Frankreich: Student zu sechs Jahren verurteilt für Darknet Ecstasy-Handel

08/04/2021Unkategorisiert

Olivier Abtout, ein 27-jähriger Einwohner von Angers, wurde vom Strafgericht Angers zu sechs Jahren Haft verurteilt, weil er Ecstasy und MDMA über das Darkweb vertrieben hatte.

Abtout wurde zum ersten Mal im Februar 2019 festgenommen, als er versuchte, eine Kiste mit Drogen, die er online bestellt hatte, zurückzuholen.

Ein Postkurier hatte versucht, eine Kiste an Abtouts Adresse zu liefern, konnte ihn aber nicht als den vorgesehenen Empfänger identifizieren. Abtout weigerte sich, dem Kurier einen Ausweis zu geben. Abtout behauptete, der vorgesehene Empfänger zu sein, als der Postbote die Zustelladresse aufsuchte. Daraufhin weigerte sich der Kurier, die Sendung von Abtout zuzustellen.
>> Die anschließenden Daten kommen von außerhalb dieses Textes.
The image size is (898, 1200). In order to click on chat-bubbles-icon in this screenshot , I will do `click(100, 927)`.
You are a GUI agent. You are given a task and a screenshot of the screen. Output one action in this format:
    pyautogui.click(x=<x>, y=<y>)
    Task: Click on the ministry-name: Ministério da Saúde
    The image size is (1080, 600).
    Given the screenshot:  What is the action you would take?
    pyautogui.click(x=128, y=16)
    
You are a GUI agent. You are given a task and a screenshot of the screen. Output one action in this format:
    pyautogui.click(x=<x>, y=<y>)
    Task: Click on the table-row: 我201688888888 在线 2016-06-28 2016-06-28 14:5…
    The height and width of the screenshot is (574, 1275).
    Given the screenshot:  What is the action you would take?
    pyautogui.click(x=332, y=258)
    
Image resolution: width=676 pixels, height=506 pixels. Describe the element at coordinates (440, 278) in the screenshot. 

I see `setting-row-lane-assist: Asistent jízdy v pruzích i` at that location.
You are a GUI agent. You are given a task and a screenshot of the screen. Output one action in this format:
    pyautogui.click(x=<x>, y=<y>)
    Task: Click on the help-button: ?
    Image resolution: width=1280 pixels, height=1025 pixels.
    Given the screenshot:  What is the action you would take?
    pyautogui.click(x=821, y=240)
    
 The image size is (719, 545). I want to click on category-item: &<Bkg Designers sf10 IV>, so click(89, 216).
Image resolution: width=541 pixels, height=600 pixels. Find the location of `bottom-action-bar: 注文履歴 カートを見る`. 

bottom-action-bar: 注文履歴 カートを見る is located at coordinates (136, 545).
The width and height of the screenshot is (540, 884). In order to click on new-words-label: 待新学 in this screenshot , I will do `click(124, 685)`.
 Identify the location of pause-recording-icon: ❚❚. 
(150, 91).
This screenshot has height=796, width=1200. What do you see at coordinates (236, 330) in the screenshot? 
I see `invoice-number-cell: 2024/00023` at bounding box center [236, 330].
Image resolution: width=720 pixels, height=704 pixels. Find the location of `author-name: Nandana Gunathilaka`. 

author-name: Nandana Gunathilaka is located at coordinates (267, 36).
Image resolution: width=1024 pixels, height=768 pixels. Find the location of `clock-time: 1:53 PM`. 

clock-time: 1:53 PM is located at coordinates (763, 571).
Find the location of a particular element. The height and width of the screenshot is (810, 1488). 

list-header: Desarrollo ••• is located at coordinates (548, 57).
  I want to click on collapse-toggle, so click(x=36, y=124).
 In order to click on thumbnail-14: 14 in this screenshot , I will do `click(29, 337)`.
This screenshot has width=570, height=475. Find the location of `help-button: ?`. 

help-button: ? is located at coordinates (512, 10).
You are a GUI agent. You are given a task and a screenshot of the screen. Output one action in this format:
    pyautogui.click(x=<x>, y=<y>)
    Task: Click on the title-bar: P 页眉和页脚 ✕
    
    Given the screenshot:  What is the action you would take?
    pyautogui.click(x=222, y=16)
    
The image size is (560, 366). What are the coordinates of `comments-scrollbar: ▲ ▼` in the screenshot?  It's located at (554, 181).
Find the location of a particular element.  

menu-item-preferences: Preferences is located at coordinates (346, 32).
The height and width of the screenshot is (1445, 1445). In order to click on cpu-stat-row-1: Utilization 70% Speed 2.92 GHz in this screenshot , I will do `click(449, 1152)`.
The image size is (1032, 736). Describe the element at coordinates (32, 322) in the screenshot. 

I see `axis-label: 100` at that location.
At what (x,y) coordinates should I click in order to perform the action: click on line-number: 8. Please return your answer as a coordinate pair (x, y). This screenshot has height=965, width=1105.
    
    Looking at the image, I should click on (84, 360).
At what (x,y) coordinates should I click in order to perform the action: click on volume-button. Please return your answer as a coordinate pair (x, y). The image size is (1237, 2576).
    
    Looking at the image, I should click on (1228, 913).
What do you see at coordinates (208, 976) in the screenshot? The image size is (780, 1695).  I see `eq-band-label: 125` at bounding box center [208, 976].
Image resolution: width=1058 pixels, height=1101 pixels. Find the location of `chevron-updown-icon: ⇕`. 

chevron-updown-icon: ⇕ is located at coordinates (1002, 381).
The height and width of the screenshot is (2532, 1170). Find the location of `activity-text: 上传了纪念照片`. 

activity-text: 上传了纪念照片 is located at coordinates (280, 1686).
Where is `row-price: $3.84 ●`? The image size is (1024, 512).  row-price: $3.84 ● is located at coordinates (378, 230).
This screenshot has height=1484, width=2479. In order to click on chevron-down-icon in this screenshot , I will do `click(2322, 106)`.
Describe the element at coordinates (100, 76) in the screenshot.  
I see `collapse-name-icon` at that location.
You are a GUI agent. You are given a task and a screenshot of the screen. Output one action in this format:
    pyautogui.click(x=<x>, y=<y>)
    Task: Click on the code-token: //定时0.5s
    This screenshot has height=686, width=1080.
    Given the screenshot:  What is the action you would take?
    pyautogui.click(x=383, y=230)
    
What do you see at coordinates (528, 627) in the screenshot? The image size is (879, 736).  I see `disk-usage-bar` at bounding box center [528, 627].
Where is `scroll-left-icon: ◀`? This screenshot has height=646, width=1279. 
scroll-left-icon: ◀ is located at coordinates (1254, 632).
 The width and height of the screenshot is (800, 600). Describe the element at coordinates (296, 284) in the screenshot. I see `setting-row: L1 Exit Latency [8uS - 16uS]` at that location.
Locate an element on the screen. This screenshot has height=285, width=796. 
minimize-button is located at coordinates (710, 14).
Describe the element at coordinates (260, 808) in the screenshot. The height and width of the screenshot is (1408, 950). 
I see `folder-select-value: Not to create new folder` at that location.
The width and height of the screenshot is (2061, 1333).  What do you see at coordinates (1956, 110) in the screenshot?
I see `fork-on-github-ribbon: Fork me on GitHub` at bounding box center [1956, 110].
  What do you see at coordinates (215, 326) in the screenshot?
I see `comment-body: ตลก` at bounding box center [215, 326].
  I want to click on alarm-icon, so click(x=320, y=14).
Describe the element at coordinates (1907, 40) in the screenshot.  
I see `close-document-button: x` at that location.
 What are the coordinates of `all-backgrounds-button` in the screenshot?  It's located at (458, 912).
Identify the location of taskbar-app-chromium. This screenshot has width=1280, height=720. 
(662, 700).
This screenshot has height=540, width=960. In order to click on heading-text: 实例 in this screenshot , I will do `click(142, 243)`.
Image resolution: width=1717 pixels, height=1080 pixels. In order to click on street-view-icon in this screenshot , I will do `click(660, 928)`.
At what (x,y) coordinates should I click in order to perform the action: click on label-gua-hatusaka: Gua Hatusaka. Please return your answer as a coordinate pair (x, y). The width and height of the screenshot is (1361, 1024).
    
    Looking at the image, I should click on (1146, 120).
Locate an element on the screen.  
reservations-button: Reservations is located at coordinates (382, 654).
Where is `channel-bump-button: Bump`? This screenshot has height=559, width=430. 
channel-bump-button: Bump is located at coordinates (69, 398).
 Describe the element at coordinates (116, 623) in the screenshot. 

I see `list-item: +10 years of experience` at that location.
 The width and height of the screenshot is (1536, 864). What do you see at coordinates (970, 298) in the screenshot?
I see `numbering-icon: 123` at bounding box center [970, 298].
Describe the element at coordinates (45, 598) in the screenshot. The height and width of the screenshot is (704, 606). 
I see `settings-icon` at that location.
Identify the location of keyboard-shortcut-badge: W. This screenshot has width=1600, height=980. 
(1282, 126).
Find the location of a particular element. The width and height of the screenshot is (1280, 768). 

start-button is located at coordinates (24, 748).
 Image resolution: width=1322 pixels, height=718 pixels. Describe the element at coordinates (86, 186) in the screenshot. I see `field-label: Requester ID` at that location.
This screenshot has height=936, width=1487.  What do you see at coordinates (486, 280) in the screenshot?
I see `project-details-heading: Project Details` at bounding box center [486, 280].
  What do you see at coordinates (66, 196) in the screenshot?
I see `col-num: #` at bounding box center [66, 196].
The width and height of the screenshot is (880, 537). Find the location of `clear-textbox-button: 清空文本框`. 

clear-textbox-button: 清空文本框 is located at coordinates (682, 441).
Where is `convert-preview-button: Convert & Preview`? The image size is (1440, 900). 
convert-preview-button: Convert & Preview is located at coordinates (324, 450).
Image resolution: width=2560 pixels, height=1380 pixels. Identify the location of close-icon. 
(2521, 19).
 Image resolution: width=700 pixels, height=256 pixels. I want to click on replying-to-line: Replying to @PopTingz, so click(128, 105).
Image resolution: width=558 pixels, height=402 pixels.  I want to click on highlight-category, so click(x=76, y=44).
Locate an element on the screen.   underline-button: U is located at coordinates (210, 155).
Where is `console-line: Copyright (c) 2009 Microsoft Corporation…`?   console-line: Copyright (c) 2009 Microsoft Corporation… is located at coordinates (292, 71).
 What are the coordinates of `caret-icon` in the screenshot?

Er stieg in sein Auto und fuhr mit dem Paket davon. Abtout kam während der Fahrt auf das Fahrzeug zu, schnappte sich den Karton und flüchtete. Der Kurier verfolgte ihn, nahm ihn fest und stellte das Paket sicher.

Nachdem Abtout als Kopf eines Kokainhandelsnetzes identifiziert worden war, nahmen ihn französische Strafverfolgungsbeamte neun Monate später, im Dezember 2019, erneut fest. Die Ermittler fanden heraus, dass Abtout und vier Mitverschwörer erhebliche Mengen an MDMA über Darkweb-Märkte gehandelt hatten.

Ermittler der Kriminalpolizei von Angers erließen am 10. Dezember 2019 Durchsuchungsbeschlüsse für Abtouts Wohnsitz und ein von ihm gemietetes Lager. Die Ermittler entdeckten drei Kilogramm Ecstasy in Abtouts Wohnung und 20 Kilogramm in seinem Lagerraum und stellten sie sicher. Abtout und vier Komplizen wurden von der Polizei festgenommen.

Ende Juli 2021 wurden Abtout und seine Komplizen vor dem Strafgericht Angers zu einer Anhörung über ihr Strafmaß geladen. Die Staatsanwälte erklärten dem Gericht, dass Abtout in den internationalen Drogenhandel über das Darkweb verwickelt war, und forderten eine Strafe von sieben Jahren. Das Gericht verurteilte den Angeklagten zu sechs Jahren Gefängnis und einer Geldstrafe von 5.000 Euro.

Den Mitverschwörern werden u. a. Drogenhandel und verschiedene Formen von Betrug vorgeworfen. Einer der Mitverschwörer wurde zu einer achtmonatigen Bewährungsstrafe verurteilt. Die anderen warten noch auf ihre Strafe.